▼▼▼

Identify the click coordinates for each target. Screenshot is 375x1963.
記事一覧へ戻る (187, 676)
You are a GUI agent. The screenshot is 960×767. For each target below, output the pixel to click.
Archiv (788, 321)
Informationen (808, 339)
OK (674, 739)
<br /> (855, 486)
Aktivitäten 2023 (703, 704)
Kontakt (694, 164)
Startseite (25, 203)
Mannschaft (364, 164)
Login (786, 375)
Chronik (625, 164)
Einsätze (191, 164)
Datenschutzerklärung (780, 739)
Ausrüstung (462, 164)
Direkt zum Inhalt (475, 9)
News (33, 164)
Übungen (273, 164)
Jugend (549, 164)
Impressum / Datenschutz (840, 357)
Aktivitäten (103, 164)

▲▲▲
▼▼▼

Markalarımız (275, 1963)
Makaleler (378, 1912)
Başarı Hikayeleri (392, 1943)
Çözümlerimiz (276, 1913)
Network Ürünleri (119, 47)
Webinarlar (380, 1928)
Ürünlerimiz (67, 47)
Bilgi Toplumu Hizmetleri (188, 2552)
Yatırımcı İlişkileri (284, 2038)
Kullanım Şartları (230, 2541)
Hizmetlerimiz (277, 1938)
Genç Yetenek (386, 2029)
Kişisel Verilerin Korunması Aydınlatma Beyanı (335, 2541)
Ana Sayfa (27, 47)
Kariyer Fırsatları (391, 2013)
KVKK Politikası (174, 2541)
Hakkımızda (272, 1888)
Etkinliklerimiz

▲▲▲

▸ **Task to carry out**: Copy out everything from the row containing "Identify the click" down to the row containing "Aktivitäten (103, 164)", changing "Kontakt" to "Kontakt & Anfahrt" and leaving the rest untouched.

▸ **Output for this task**:
Identify the click coordinates for each target. Screenshot is 375x1963.
記事一覧へ戻る (187, 676)
You are a GUI agent. The screenshot is 960×767. For each target below, output the pixel to click.
Archiv (788, 321)
Informationen (808, 339)
OK (674, 739)
<br /> (855, 486)
Aktivitäten 2023 (703, 704)
Kontakt & Anfahrt (694, 164)
Startseite (25, 203)
Mannschaft (364, 164)
Login (786, 375)
Chronik (625, 164)
Einsätze (191, 164)
Datenschutzerklärung (780, 739)
Ausrüstung (462, 164)
Direkt zum Inhalt (475, 9)
News (33, 164)
Übungen (273, 164)
Jugend (549, 164)
Impressum / Datenschutz (840, 357)
Aktivitäten (103, 164)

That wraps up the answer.